The study “Personalized antihypertensive treatment optimization with smartphone-enabled remote precision dosing of amlodipine during the COVID-19 pandemic” reinforces the ability to use a digital companion alongside traditional therapeutics to optimize clinical outcomes. This was achieved by adjusting and personalizing drug dosing using information recorded by participants into a dedicated smartphone app and transmitted securely to a clinician. Clinically significant reductions in BP were rapidly observed, with the majority of participants achieving BP control and minimizing side effects, including those previously intolerant of conventional amlodipine doses. High adherence rates were reported (both app usage and medication) and patient retention was exceptionally high with no discontinuations due to drug intolerance. The findings build on preliminary results published in the Journal of the American College of Cardiology (2) and the Journal of Human Hypertension (3).

Dr. Hakim Yadi OBE, CEO & Co-Founder of Closed Loop Medicine, commented: “These findings are invaluable in demonstrating the power of personalizing the dose of existing therapeutics in areas as widely impactful as hypertension. We now want to take these learnings and apply them more broadly where we feel they will have the most impact, for example to minimize the adverse effects limiting GLP-1 programmes – an area currently seeing huge attention.” He added: “To improve patient outcomes, we need to shift to a world where we treat the individual, not just the disease. Our inventions will work in combination with medicine to deliver personalized, optimized dosing; improving human health.”

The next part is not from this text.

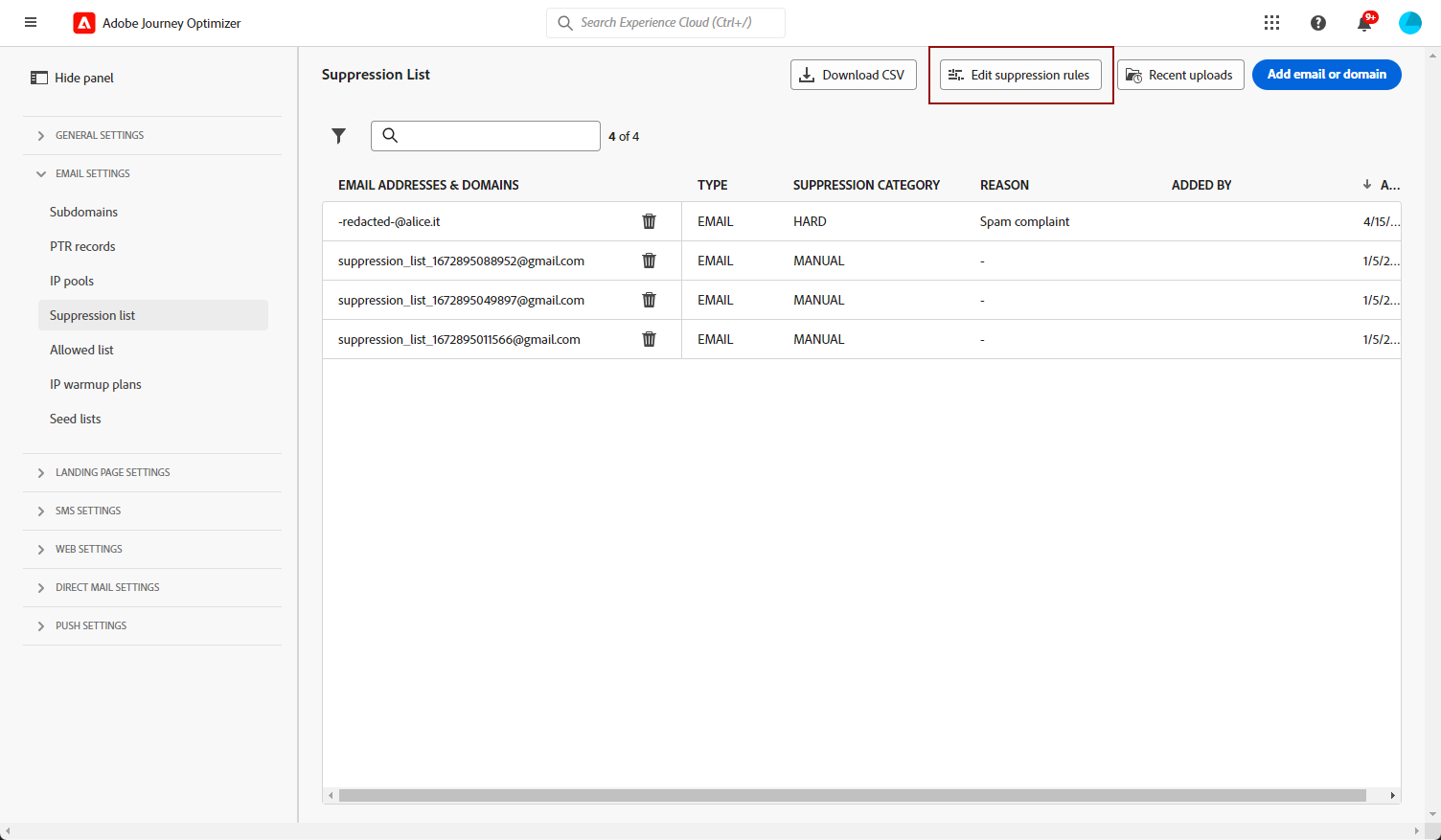Go to IP warmup plans
Screen dimensions: 1441x840
pos(96,384)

Dr. David Collier, the lead trial investigator from Queen Mary University of London, said: “We are incredibly pleased to have the final results from the PERSONAL-CovidBP trial published in the JAHA, a leading open access scientific journal.” He added: “We wanted to use personalized dosing of amlodipine, and had worked with our patients to develop a digital platform to allow this. Working remotely due to COVID we still managed to recruit, triage (selected participants according to home blood pressure), and then treat patients with this novel approach. Often starting with very small doses, empowering participants to share both wanted and unwanted effects of medication helped us to work together to reduce blood pressure while minimizing any side-effects. Some participants who had never tolerated full doses of any blood pressure medication got control for the first time.”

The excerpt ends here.